Problem details: In the data below, find the line with "1200x600 pixels." and the line with "How do I perform: Select", then restate both and every line between them exactly, minus the pictures.

Information supplied:
* * * * * * * * *

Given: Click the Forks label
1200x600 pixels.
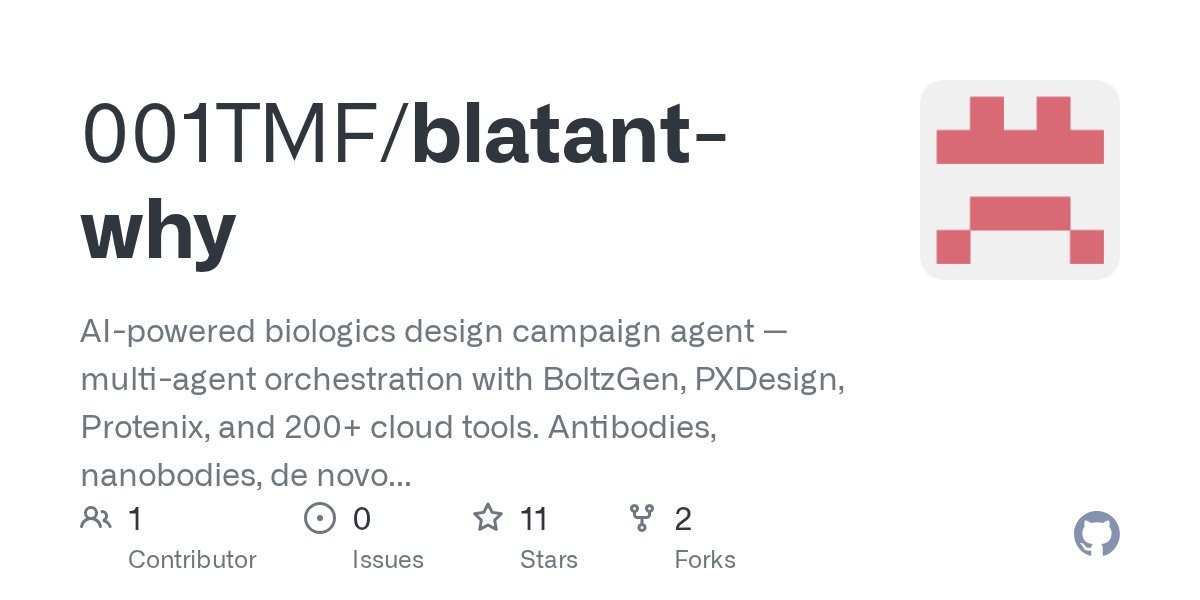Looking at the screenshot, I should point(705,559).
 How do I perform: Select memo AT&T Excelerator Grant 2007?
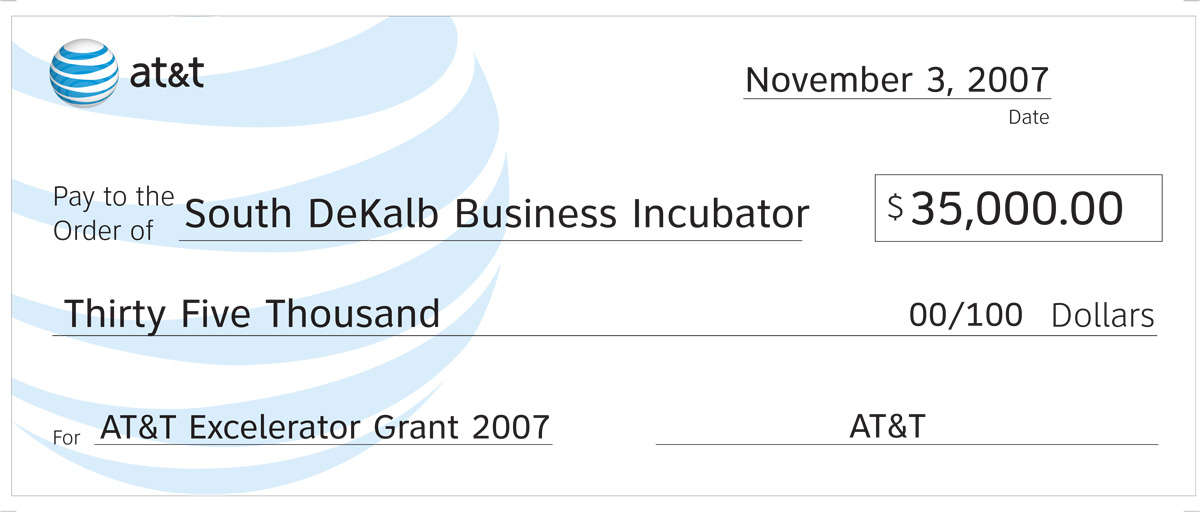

* * * * * * * * *

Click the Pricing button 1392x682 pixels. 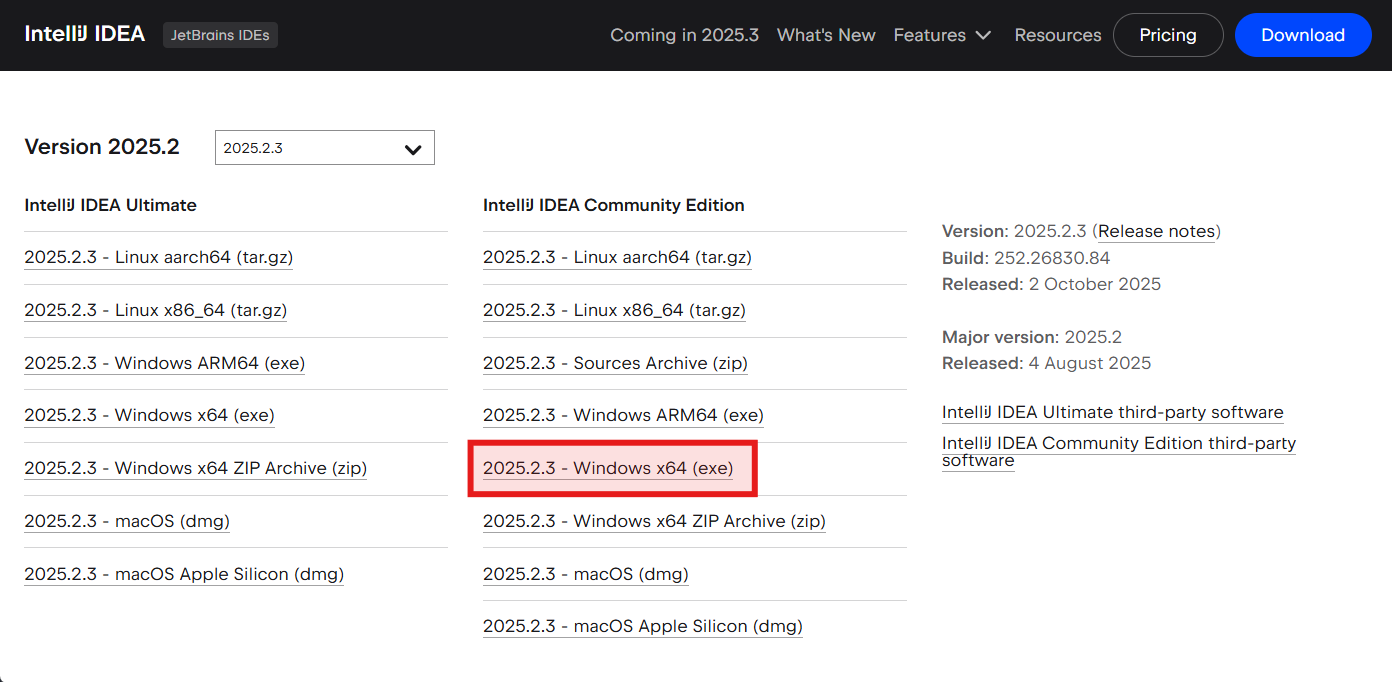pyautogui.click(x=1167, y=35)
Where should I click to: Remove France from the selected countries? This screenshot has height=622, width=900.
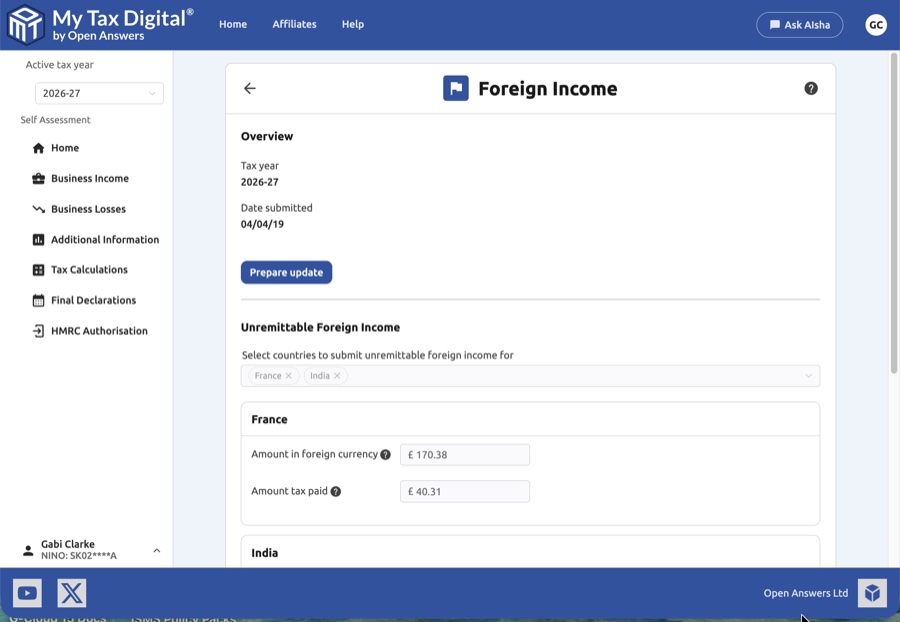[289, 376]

* * * * * * * * *

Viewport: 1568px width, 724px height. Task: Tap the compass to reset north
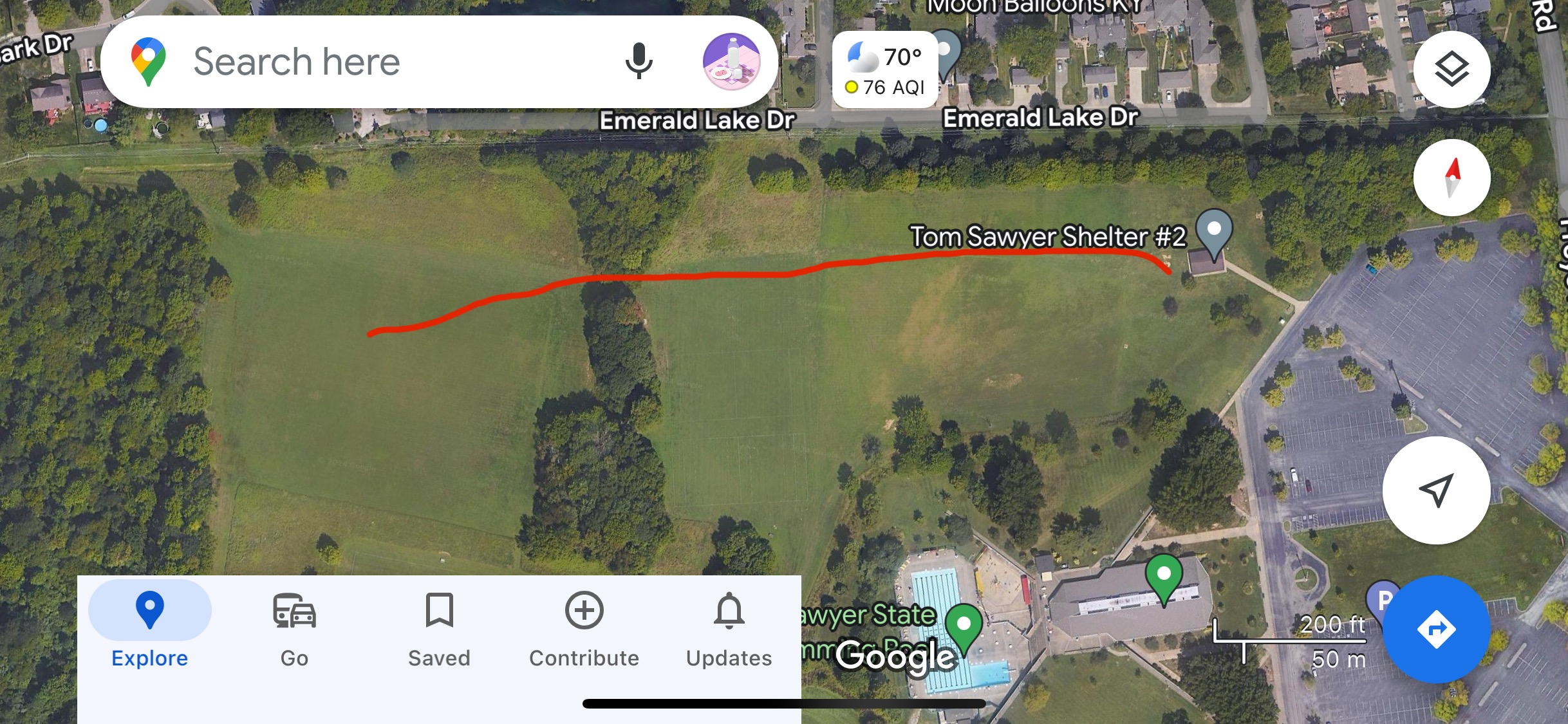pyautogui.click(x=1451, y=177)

* * * * * * * * *

Output below:
1200x600 pixels.
Looking at the screenshot, I should point(705,559).
 How do I perform: Select memo AT&T Excelerator Grant 2007?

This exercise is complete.